■ **To do**
Output, as a JSON list of strings with one string per line, the lines of the records from the one containing "The image size" through the end of the records, inclusive, leaving out blank lines and pictures.

■ **Extracted material**
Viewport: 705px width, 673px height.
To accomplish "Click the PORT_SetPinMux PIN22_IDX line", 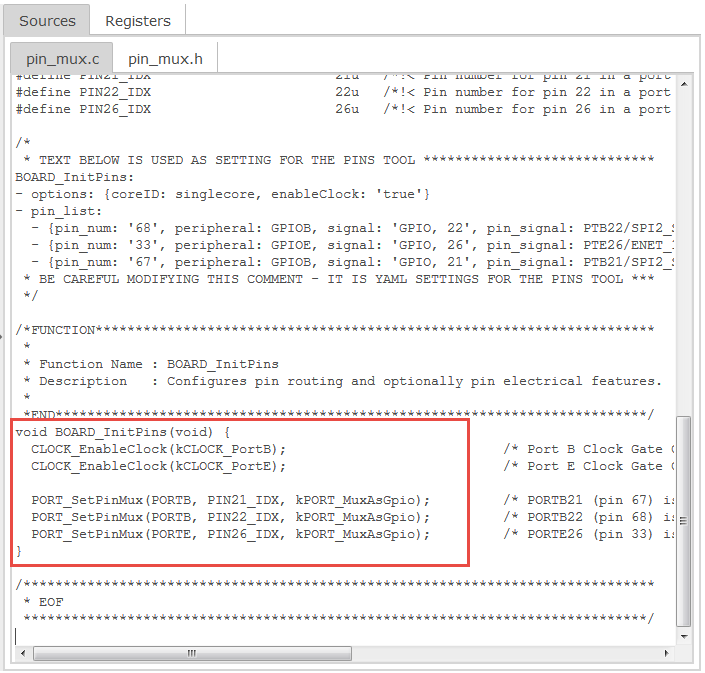I will point(230,517).
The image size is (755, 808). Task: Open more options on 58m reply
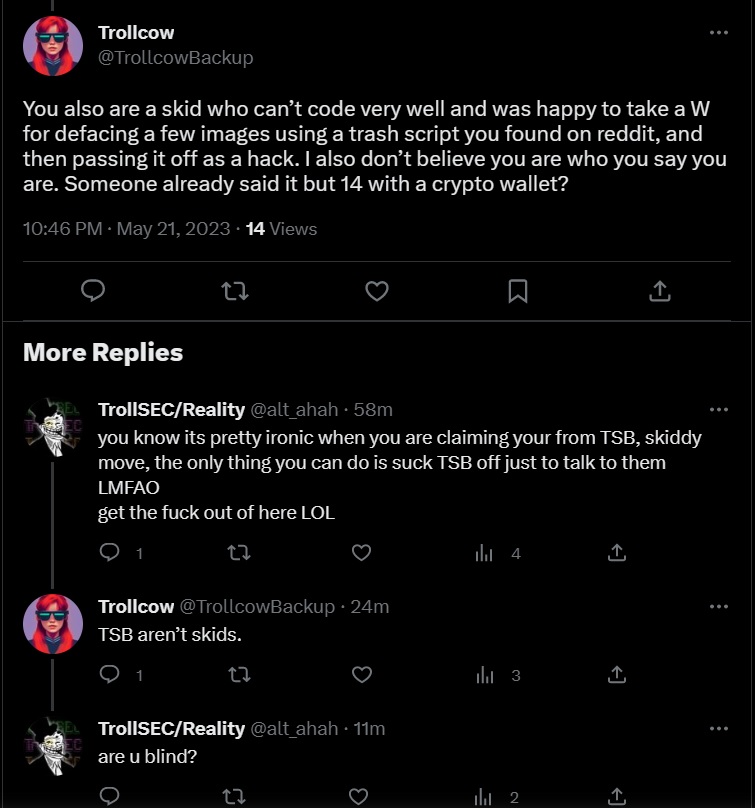(718, 410)
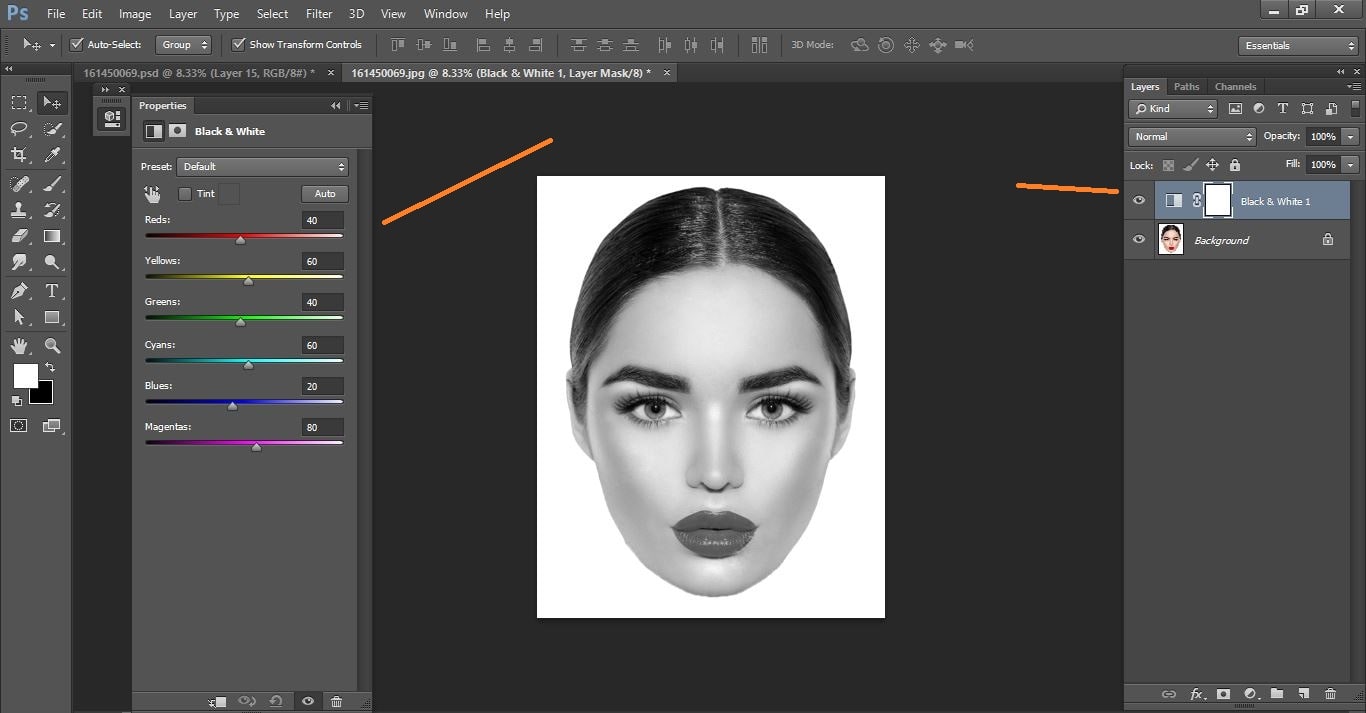Open the Preset dropdown showing Default
Viewport: 1366px width, 713px height.
[262, 166]
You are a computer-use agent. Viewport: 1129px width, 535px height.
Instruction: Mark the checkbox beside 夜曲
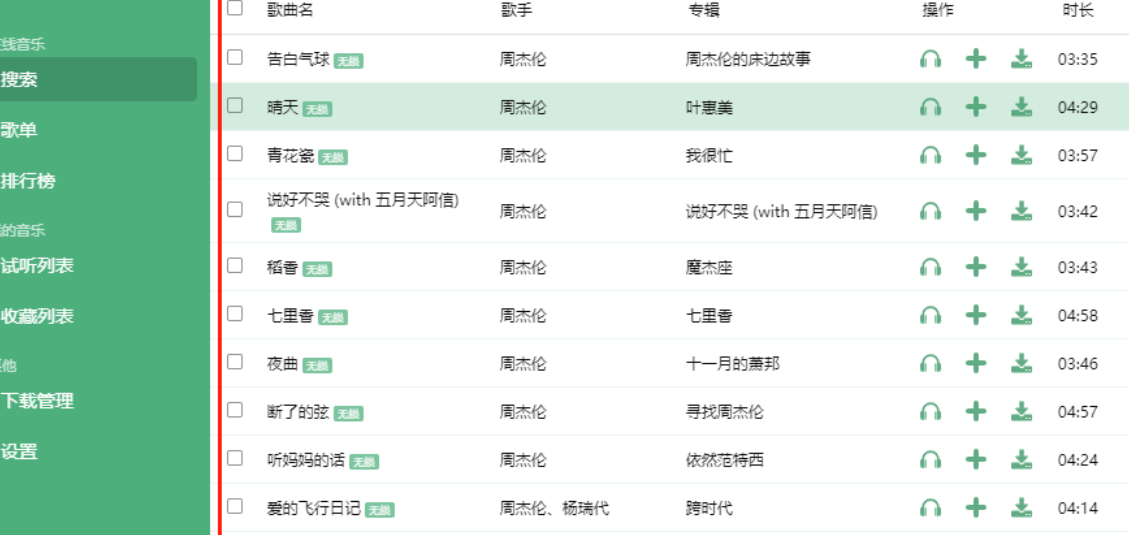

■ **In response**
[
  "The image size is (755, 808). Task: Open more options on 58m reply",
  "(718, 410)",
  "Open the Preset dropdown showing Default",
  "Viewport: 1366px width, 713px height.",
  "[262, 166]",
  "You are a computer-use agent. Viewport: 1129px width, 535px height.",
  "Instruction: Mark the checkbox beside 夜曲"
]